Дон-Кихот пожал плечами.
Общаться с этой женщиной было очень просто. Действовала, говорила и комментировала она, другим приходилось только наблюдать. Я ввернул несколько слов о Лопоухом, пока мы тряслись и толкались в автобусе.
— Этот Борис всегда был чудак. Но я не знала, что он припадочный. Паренек он странный, но чтоб за ним замечалось что-нибудь такое… этого не было.
Я воспользовался секундным перерывом и записал координаты Бориса Ревина. Телефона у него нет, живет он за Абельмановской заставой.
— Во всем виновата его мать, — сказала Марья Ивановна после того, как подробно перечислила весь транспорт, идущий к Абельмановской заставе. — Я давно заметила: как где какая беда, значит, баба нашкодила. Может, и не прямо, а через кого-либо, но все равно здесь какая-нибудь баба руку приложила. Или дрянь или Дура.
— «Cherchez la femme. Ищите женщину…» — ввернул я. — Но, может, это обычное совпадение? Женщин много, вот они и попадают чисто статистически в орбиту беды.
— Ты мне заумки не подбрасывай. У меня свой с высшим образованием. Тоже иногда захорохорится и на иностранный манер рассуждать примется. Но я живо все его заумки в норму привожу. У меня свой рентген имеется. Чутьем он по-простому-то зовется. Я и науку от шелухи отличить сумею, так что слушай, как люди, повидавшие жизнь, рассуждают.
— И помалкивай! — рассмеялся я.
«Ну и мамочка у вас, товарищ Курилин!»
— Нет, не молчи, а свое доказуй. Но без этого, без штучек. Место у женщины в жизни серьезное, куда вашему, мужскому! Женщина — она все вокруг себя организует: и семью, и дом, и мужа, и работу. А если попадется такая, как Борькина мать, так уж тут все, конечно, идет прахом. Правда, с мужем ей не повезло. Запятнанный был человек, что и говорить, сильно запятнанный. Но как-никак отец твоего ребенка, так что здорово нужно было мозгами шевелить раньше, чем кричать «караул».
— Простите, но я вас не совсем понимаю.
— То-то и оно. Ты меня, малыш, не понимаешь. Михайлова своего сына не понимает, и одна ерунда получается.

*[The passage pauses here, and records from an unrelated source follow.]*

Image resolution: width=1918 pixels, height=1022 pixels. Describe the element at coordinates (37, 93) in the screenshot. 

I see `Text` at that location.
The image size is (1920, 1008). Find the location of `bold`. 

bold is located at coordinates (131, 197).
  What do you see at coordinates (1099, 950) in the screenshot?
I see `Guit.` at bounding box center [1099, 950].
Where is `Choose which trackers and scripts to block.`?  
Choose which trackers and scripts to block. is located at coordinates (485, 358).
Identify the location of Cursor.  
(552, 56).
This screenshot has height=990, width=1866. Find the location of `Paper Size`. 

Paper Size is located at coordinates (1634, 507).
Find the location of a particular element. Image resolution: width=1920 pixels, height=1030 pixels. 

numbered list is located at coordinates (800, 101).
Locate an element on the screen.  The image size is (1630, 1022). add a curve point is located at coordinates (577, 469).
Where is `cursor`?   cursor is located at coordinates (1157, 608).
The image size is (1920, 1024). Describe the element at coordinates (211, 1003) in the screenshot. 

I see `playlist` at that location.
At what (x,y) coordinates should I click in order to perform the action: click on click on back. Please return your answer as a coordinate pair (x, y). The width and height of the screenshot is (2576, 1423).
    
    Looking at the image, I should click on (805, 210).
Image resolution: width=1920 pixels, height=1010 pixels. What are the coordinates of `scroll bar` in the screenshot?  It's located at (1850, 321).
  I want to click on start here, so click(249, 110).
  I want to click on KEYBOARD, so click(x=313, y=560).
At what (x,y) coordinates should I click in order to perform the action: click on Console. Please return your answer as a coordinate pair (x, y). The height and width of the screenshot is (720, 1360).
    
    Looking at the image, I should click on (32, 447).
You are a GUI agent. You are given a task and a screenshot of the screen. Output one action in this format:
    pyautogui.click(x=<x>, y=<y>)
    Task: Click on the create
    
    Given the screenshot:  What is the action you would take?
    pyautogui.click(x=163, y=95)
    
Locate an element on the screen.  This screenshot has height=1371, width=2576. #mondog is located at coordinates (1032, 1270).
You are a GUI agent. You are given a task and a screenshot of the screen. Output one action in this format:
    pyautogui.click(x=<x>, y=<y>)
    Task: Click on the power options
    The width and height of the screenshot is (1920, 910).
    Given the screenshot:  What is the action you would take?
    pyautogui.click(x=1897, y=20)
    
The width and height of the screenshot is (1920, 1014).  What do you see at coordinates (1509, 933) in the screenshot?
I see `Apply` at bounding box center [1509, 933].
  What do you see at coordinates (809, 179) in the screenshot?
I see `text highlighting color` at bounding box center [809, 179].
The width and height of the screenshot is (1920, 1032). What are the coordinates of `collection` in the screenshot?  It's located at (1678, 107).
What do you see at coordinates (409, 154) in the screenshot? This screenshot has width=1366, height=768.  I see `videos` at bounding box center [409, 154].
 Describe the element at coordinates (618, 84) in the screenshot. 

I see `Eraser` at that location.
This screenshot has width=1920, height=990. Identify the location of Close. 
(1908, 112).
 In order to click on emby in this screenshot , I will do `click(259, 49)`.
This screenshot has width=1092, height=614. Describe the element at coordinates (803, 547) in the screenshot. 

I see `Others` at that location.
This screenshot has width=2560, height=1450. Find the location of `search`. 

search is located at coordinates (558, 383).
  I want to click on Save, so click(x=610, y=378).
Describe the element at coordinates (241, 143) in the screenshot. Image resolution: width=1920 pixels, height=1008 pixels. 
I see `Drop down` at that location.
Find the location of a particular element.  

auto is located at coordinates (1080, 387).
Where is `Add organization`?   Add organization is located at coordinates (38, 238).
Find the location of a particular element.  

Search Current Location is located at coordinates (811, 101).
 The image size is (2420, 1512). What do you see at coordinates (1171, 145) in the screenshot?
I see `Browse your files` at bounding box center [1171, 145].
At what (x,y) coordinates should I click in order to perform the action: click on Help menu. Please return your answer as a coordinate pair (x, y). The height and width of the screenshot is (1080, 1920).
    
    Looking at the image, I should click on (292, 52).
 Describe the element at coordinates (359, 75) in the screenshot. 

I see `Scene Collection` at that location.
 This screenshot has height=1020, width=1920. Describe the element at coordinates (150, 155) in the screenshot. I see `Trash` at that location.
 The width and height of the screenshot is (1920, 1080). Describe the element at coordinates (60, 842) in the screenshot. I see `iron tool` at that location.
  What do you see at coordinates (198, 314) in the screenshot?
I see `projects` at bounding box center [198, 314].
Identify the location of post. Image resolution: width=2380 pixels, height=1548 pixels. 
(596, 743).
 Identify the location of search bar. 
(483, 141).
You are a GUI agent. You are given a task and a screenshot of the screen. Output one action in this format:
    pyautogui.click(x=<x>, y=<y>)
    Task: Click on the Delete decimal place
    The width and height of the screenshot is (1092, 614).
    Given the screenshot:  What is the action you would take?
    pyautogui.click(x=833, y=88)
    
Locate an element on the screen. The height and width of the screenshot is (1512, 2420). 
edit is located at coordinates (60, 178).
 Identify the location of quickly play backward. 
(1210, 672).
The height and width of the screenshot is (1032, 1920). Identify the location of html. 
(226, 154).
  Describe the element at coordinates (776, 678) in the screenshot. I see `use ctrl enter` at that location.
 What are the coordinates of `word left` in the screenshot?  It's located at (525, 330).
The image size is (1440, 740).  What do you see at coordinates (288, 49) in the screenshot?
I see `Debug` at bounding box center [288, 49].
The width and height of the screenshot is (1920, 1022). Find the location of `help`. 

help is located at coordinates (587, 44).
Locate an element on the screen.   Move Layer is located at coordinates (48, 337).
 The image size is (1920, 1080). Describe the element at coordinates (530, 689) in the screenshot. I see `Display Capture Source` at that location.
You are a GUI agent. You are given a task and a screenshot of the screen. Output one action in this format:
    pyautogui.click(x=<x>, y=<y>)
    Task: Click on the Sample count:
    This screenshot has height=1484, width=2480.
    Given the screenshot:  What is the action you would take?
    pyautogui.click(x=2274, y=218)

Она говорила не ерунда, а «юрында».
— О какой Михайловой идет речь?
— Так это же и есть Борисова мамаша. Она по первому мужу, отцу Бори, не Ревина, а Михайлова. А потом своего второго мужа заставила усыновить мальчика, чтобы никакой памяти об отце на нем не оставалось. Ну да что там говорить, история долгая, в двух словах не расскажешь!.. А мы уже приехали.